### Text block
* * * * *

29 April 2008

A Majority of Doctors Support National Health Care

Frankly, this is a little difficult to swallow. US doctors have traditionally opposed universal health care in favour of unfettered ability to make money (aka, unrestrained greed), and one wonders what has prompted the change of heart.

Richard Jehn / The Rag Blog


US doctors support universal health care - survey

WASHINGTON -- More than half of U.S. doctors now favor switching to a national health care plan and fewer than a third oppose the idea, according to a survey published on Monday.

The survey suggests that opinions have changed substantially since the last survey in 2002 and as the country debates serious changes to the health care system.

Of more than 2,000 doctors surveyed, 59 percent said they support legislation to establish a national health insurance program, while 32 percent said they opposed it, researchers reported in the journal Annals of Internal Medicine.

The 2002 survey found that 49 percent of physicians supported national health insurance and 40 percent opposed it.

"Many claim to speak for physicians and represent their views. We asked doctors directly and found that, contrary to conventional wisdom, most doctors support national health insurance," said Dr. Aaron Carroll of the Indiana University School of Medicine, who led the study.

"As doctors, we find that our patients suffer because of increasing deductibles, co-payments, and restrictions on patient care," said Dr. Ronald Ackermann, who worked on the study with Carroll. "More and more, physicians are turning to national health insurance as a solution to this problem."

* * * * *

### Complete the following
a) From the survey article, output the passage between "Frankly, this is" and "published on Monday.", inclusive.
b) State whether each statement agrees with the survey article, giving yes or no and quoting the deciding words: (i) In the survey, 59 percent of the doctors supported legislation to establish a national health insurance program. (ii) In the 2002 survey, more physicians opposed national health insurance than supported it. (iii) Dr. Ronald Ackermann led the study.

* * * * *

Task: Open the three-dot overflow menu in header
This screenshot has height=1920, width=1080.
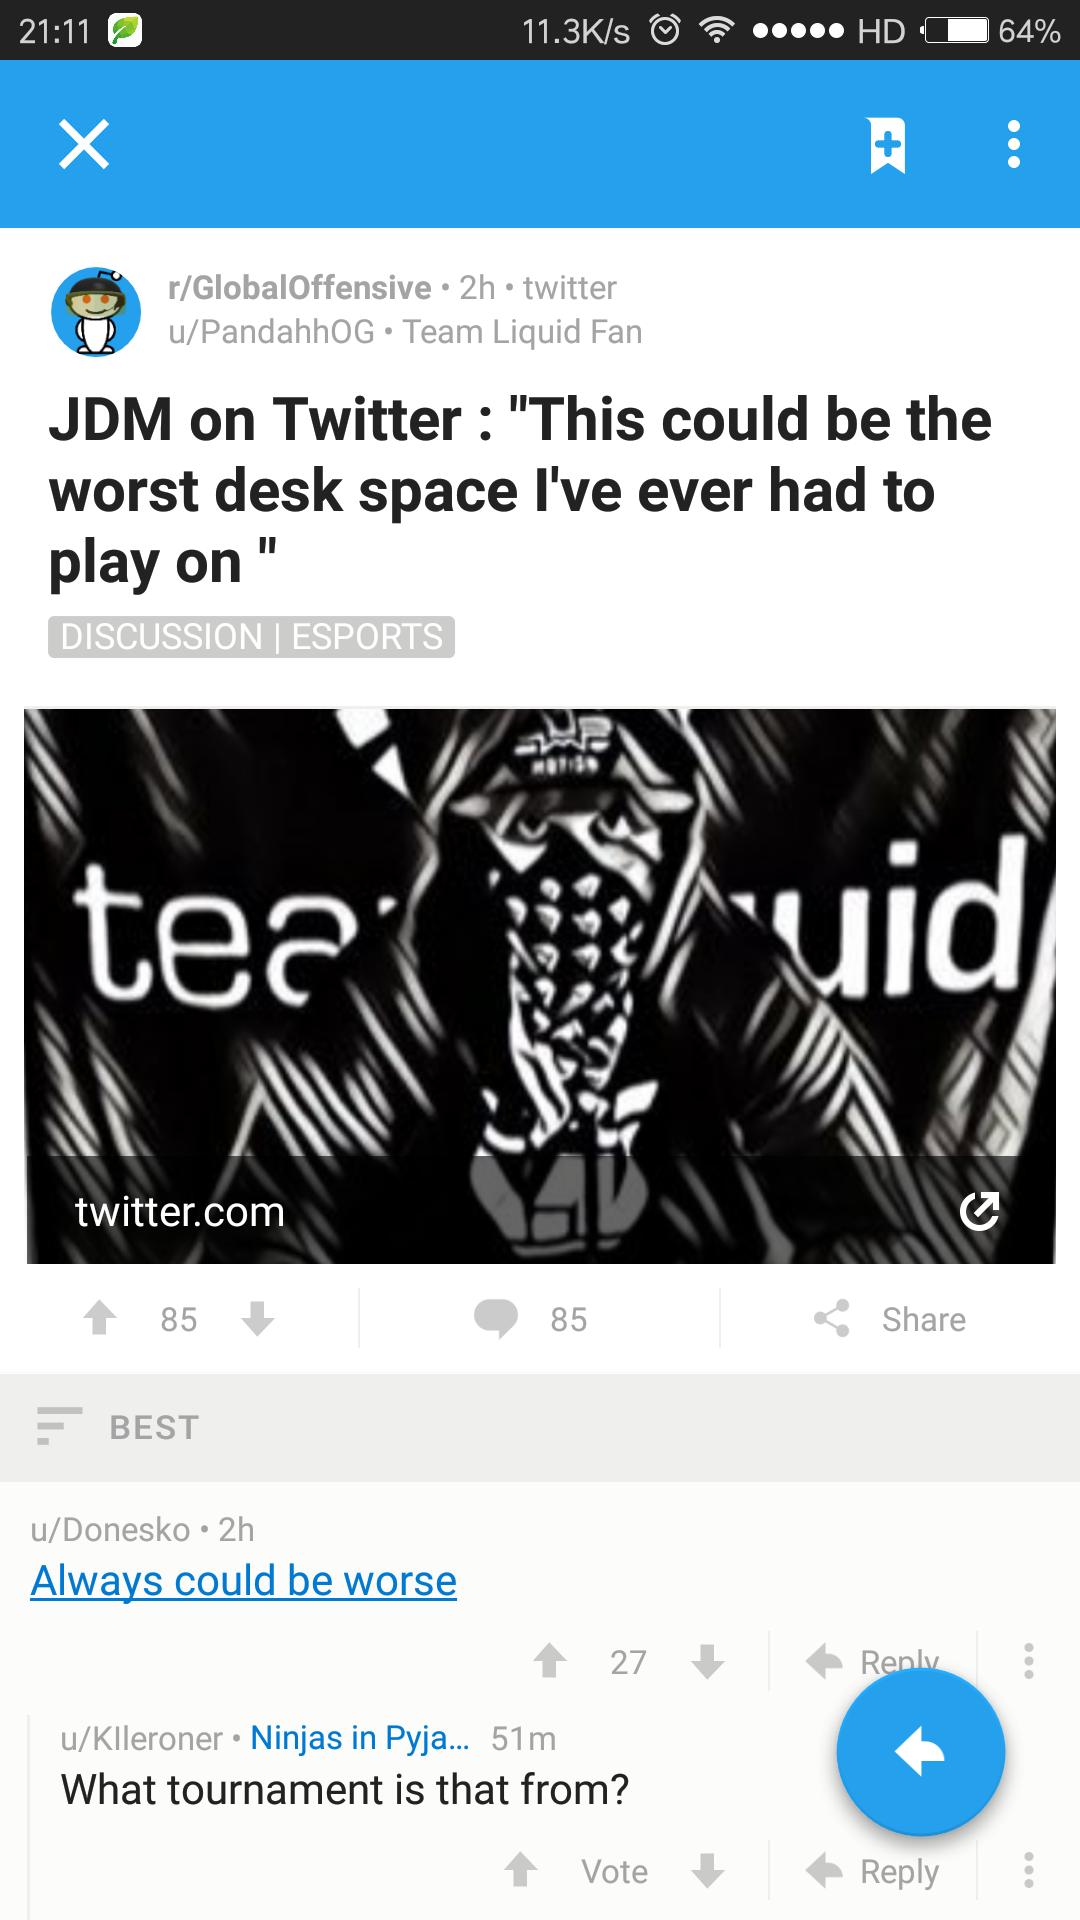Action: click(x=1014, y=144)
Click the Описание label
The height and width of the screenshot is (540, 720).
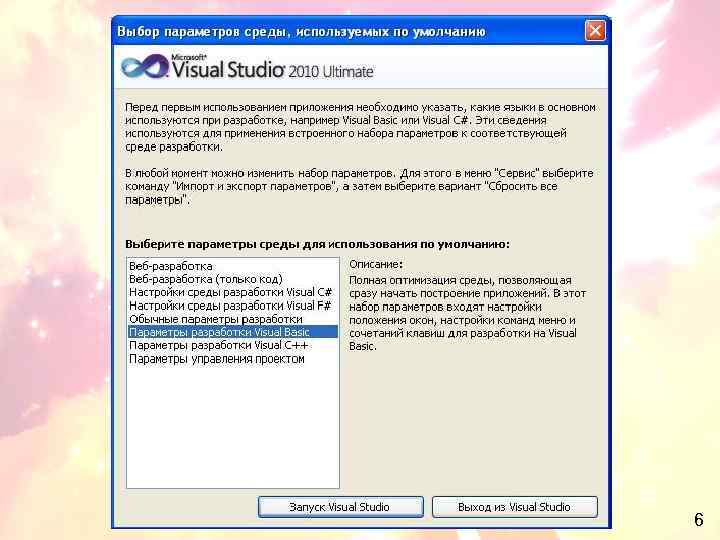(376, 264)
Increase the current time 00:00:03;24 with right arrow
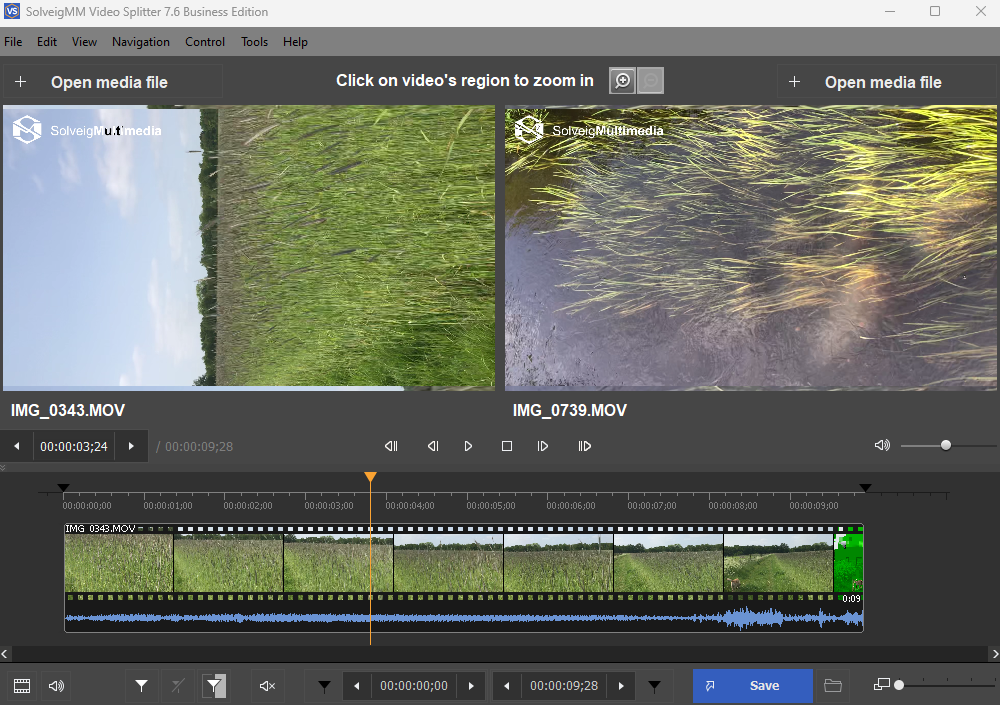The width and height of the screenshot is (1000, 705). [131, 447]
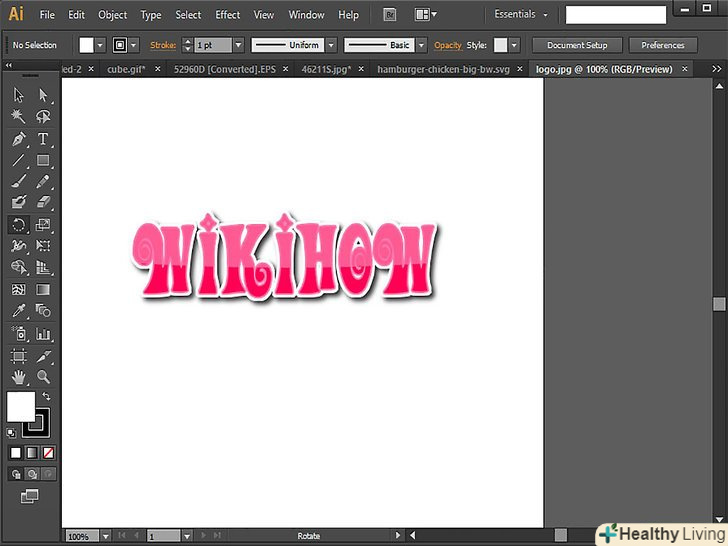728x546 pixels.
Task: Open the Effect menu
Action: pyautogui.click(x=228, y=15)
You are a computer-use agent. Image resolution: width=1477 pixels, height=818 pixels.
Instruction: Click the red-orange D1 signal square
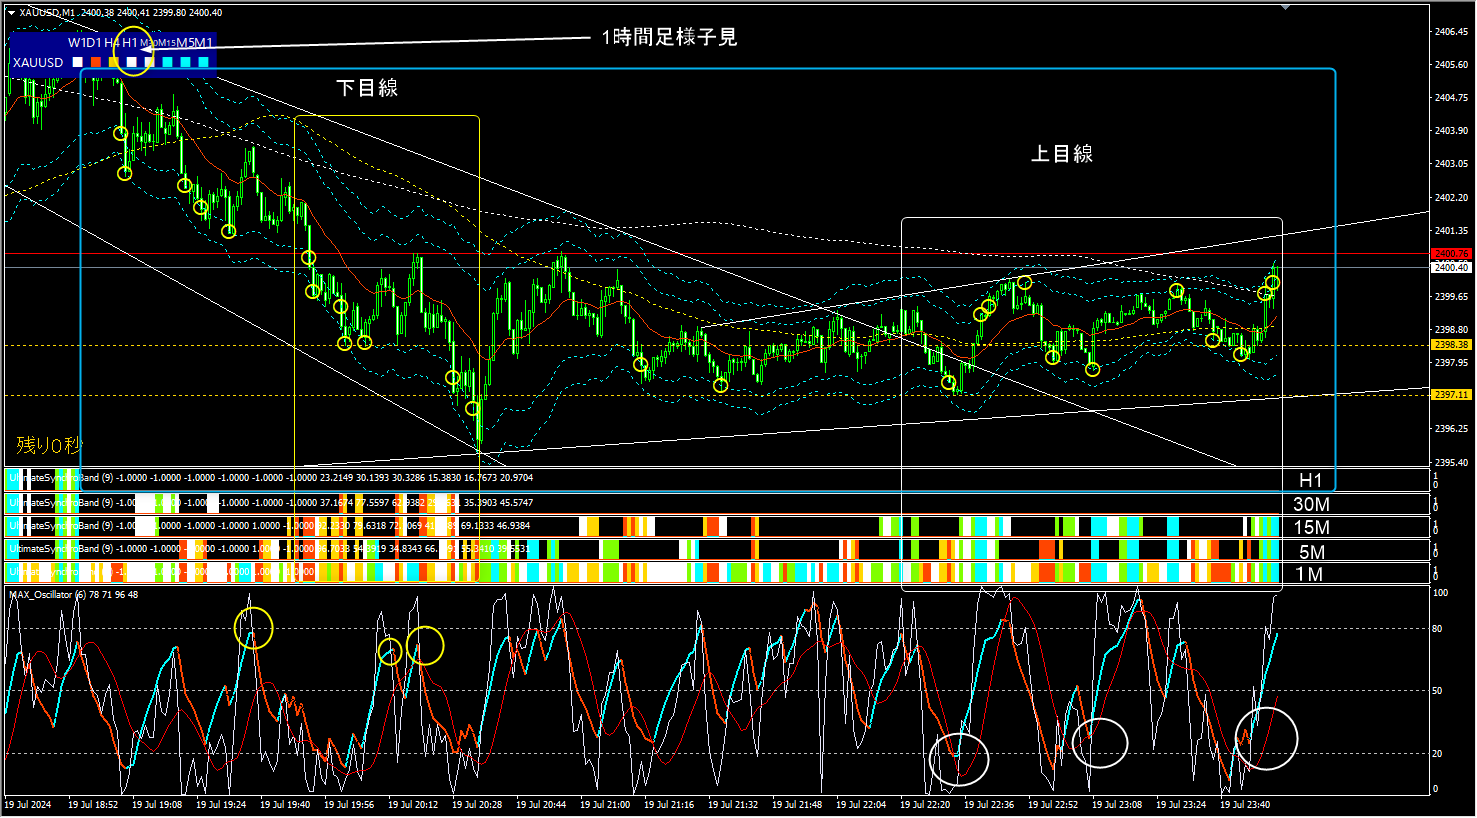pos(96,62)

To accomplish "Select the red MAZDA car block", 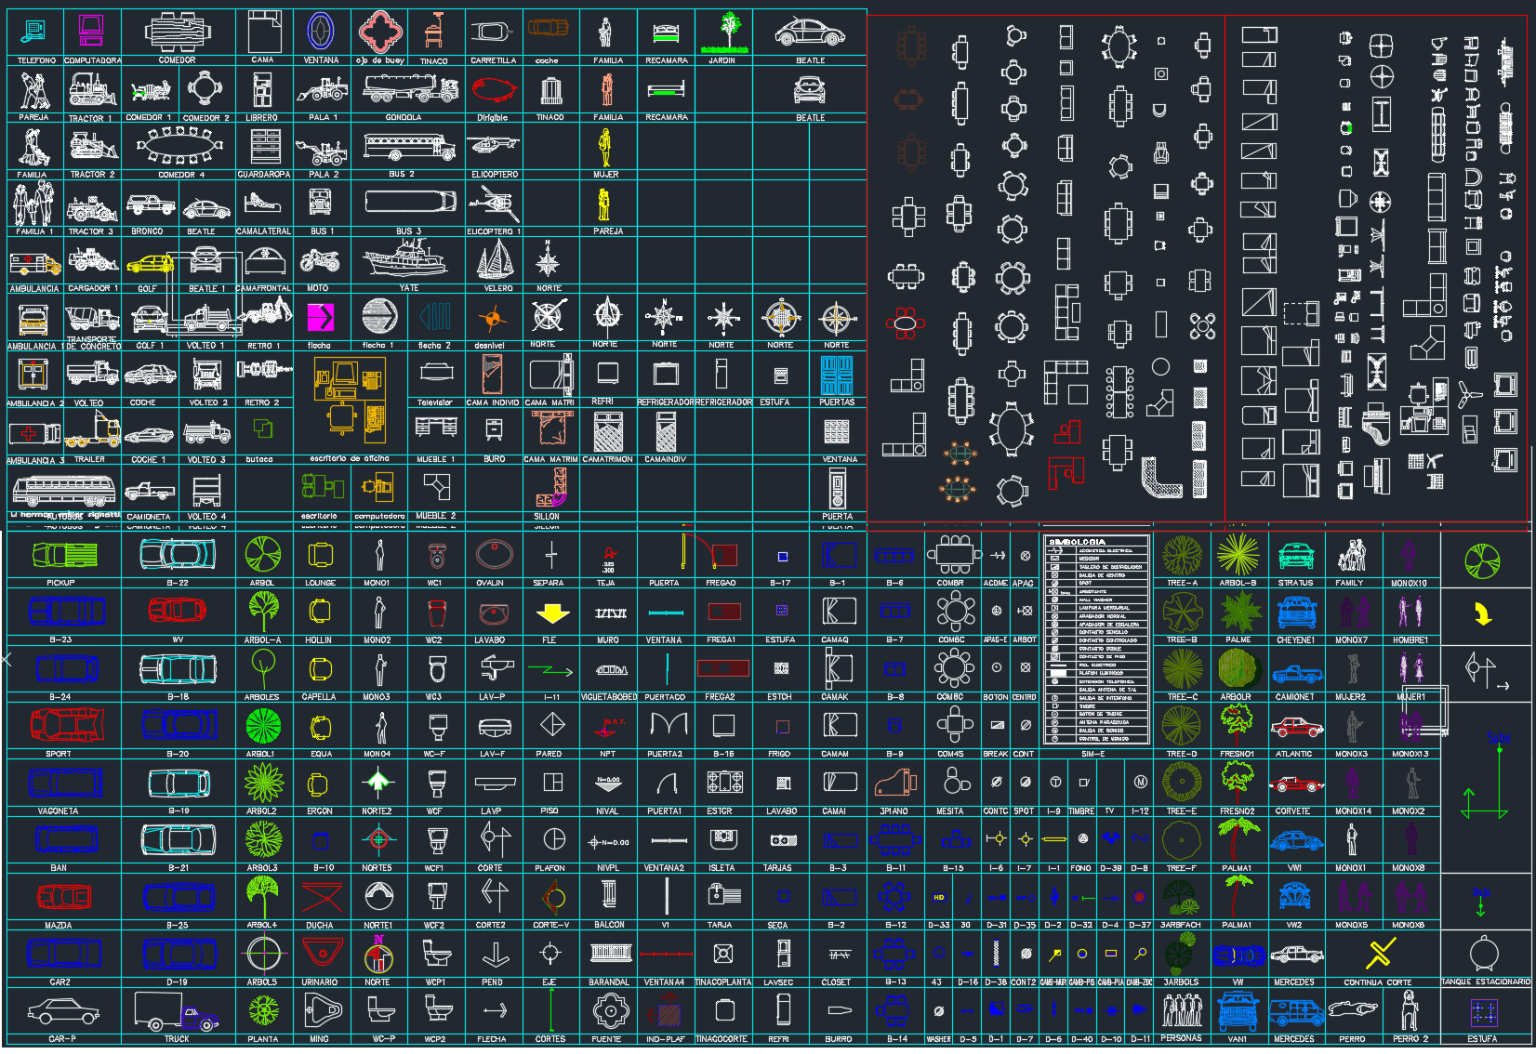I will pos(63,897).

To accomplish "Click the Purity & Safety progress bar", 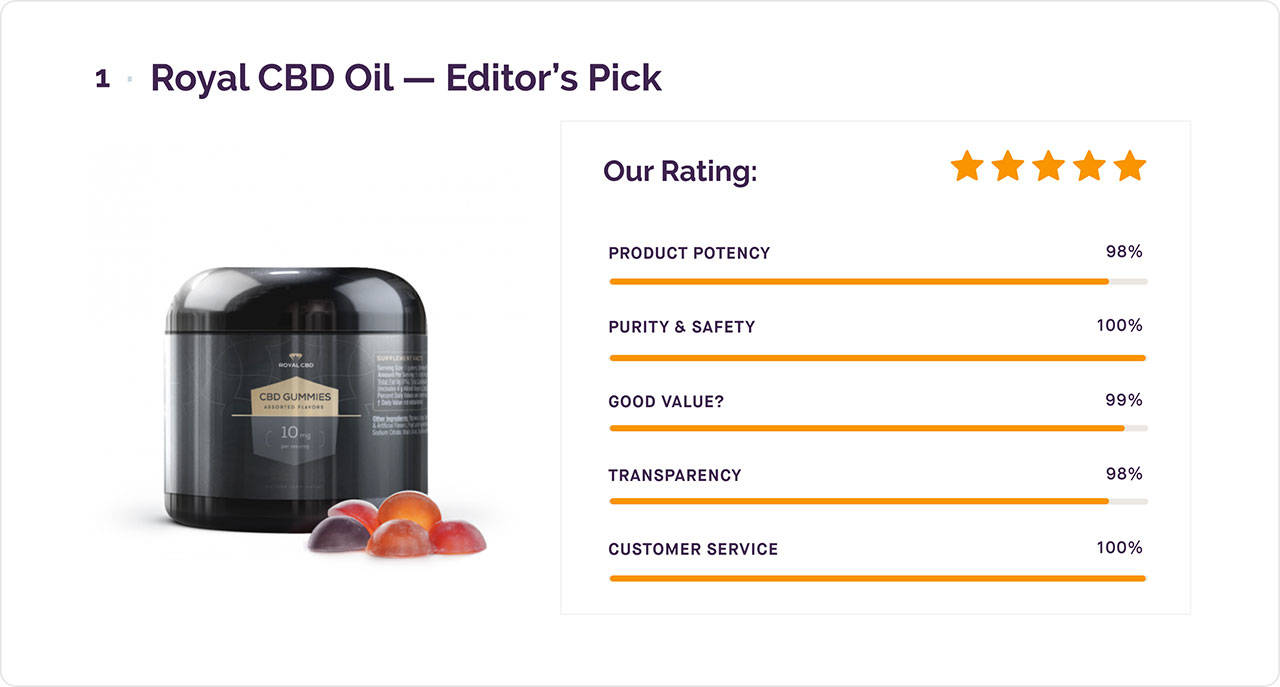I will 877,357.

* * * * *

### Responses to the exercise
a)
Frankly, this is a little difficult to swallow. US doctors have traditionally opposed universal health care in favour of unfettered ability to make money (aka, unrestrained greed), and one wonders what has prompted the change of heart.

Richard Jehn / The Rag Blog


US doctors support universal health care - survey

WASHINGTON -- More than half of U.S. doctors now favor switching to a national health care plan and fewer than a third oppose the idea, according to a survey published on Monday.

b)
(i) Yes: "59 percent said they support legislation to establish a national health insurance program"
(ii) No: "The 2002 survey found that 49 percent of physicians supported national health insurance and 40 percent opposed it."
(iii) No: "said Dr. Aaron Carroll of the Indiana University School of Medicine, who led the study"